DATASET CONTENT:
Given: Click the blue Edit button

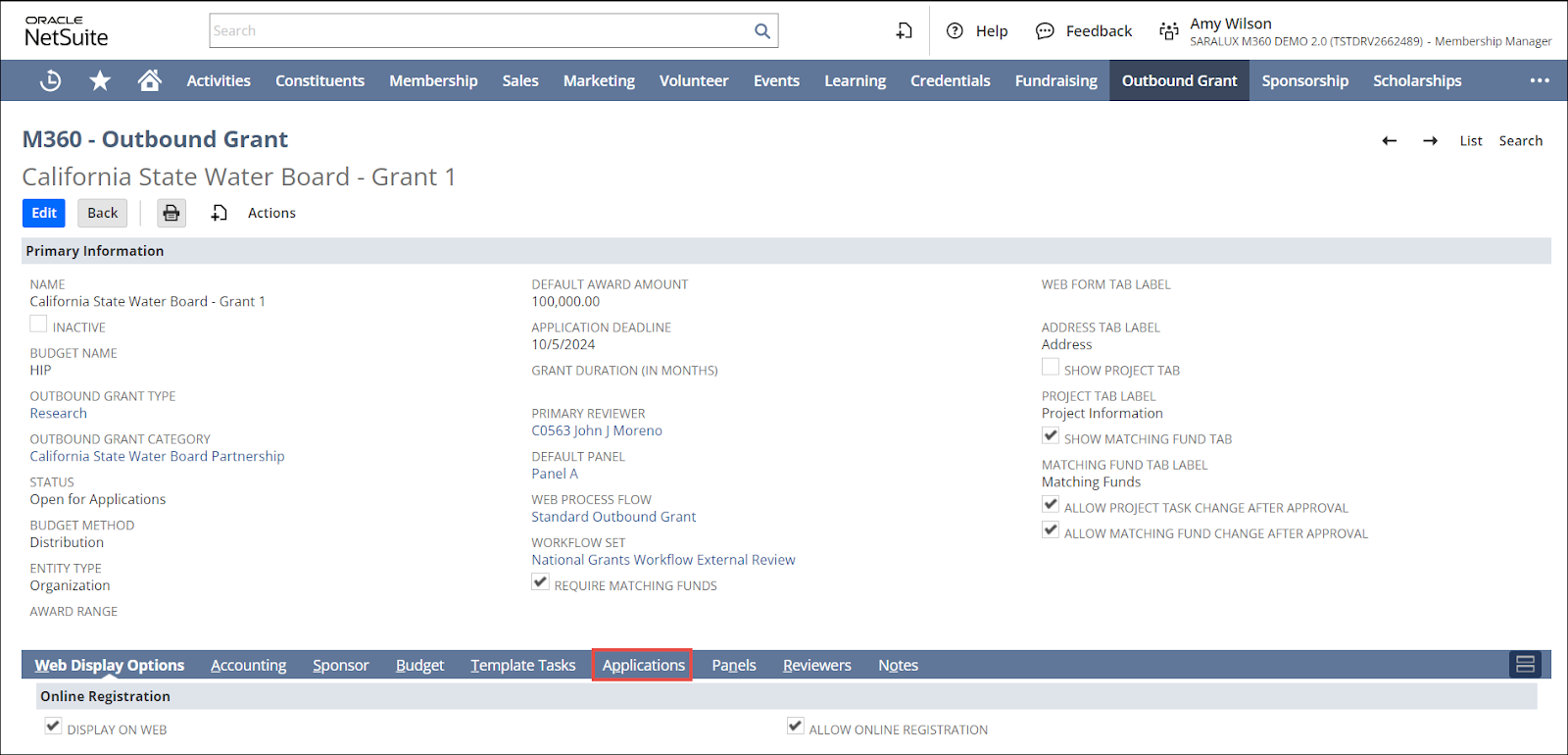Looking at the screenshot, I should 44,213.
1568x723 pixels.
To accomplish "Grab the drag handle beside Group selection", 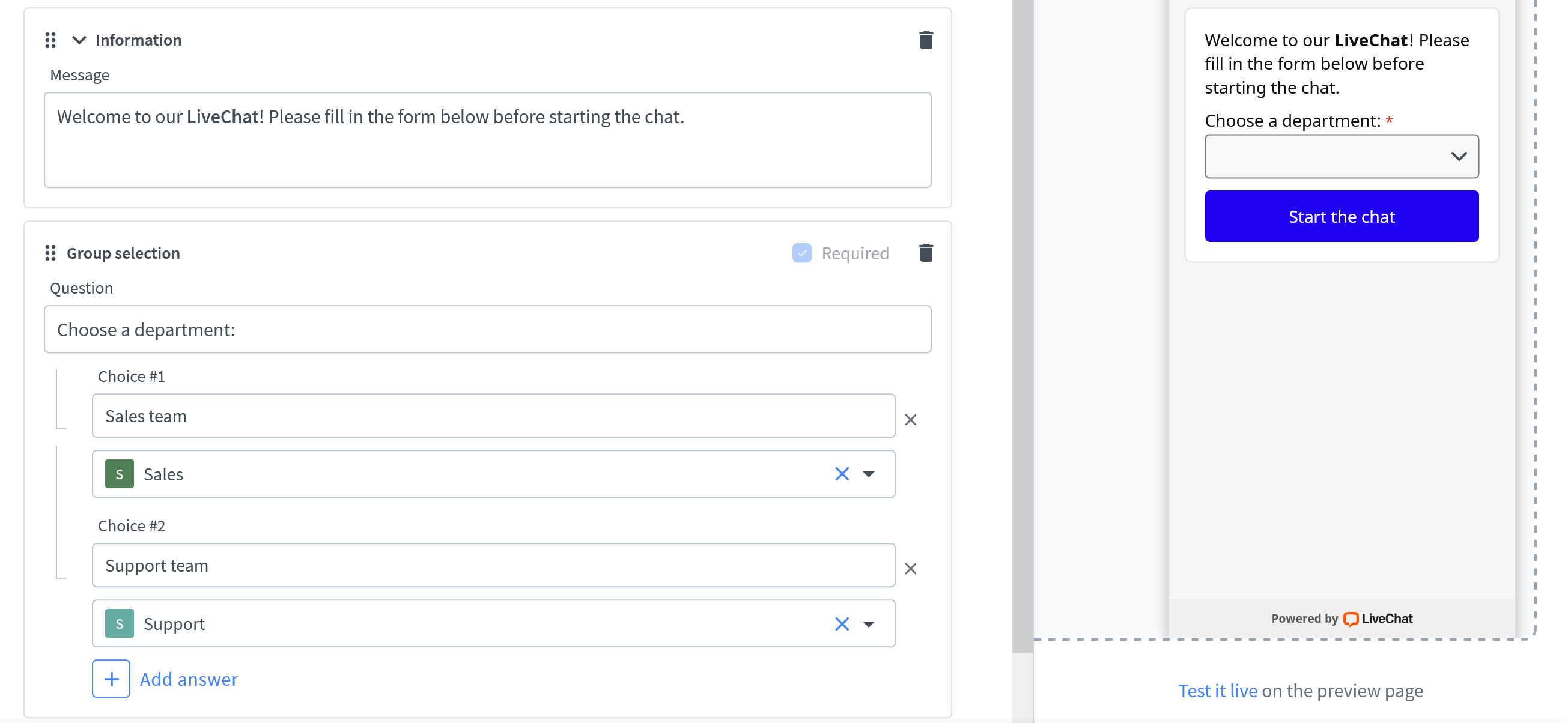I will click(x=50, y=253).
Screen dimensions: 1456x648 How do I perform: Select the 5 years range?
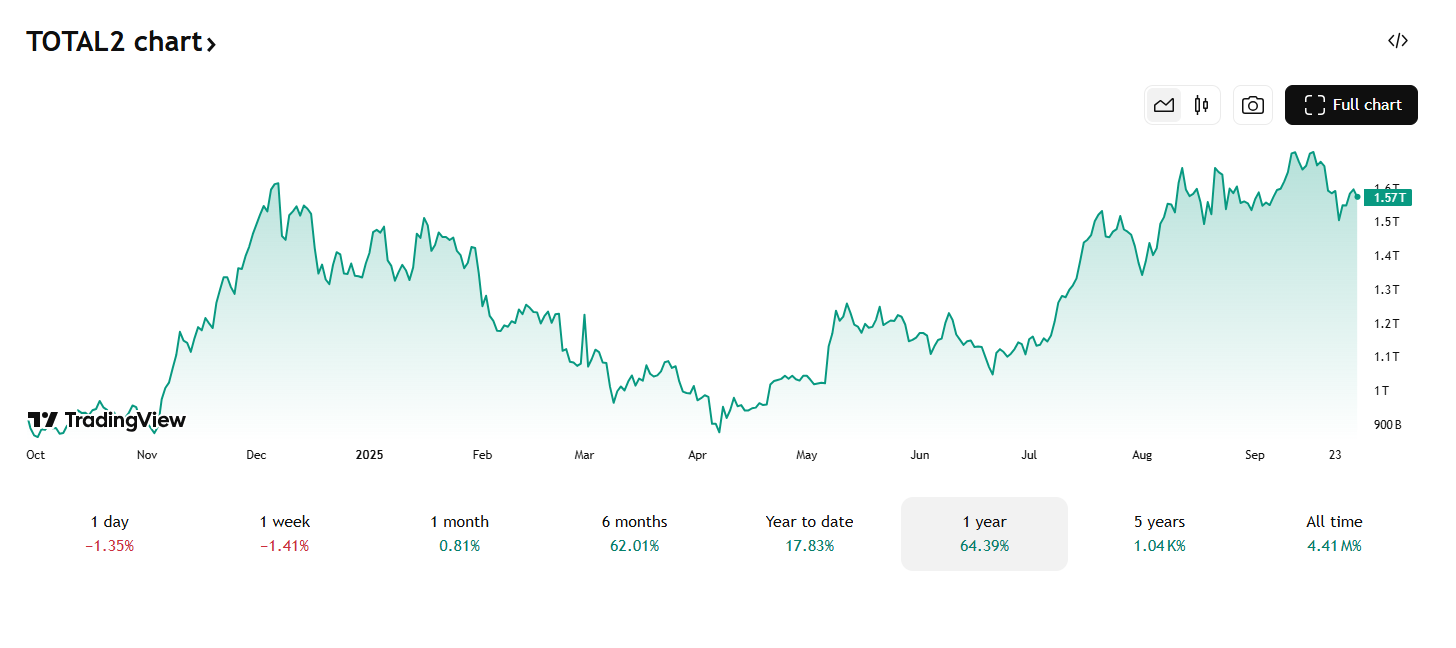(x=1159, y=533)
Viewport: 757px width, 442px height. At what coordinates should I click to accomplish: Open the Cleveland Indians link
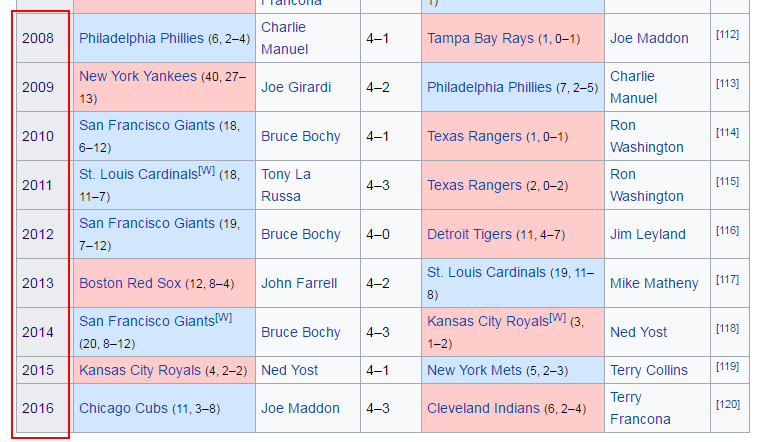point(484,408)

DO THIS: Can you reproduce the lines, starting at the one containing "Screen dimensions: 1456x648" and ending at the last line above, leaving the pictures out of your answer?

TASK OUTPUT:
Screen dimensions: 1456x648 How do I perform: Select the 5 years range?
(x=1159, y=533)
Viewport: 757px width, 442px height. At what coordinates should I click to accomplish: Open the Cleveland Indians link
point(484,408)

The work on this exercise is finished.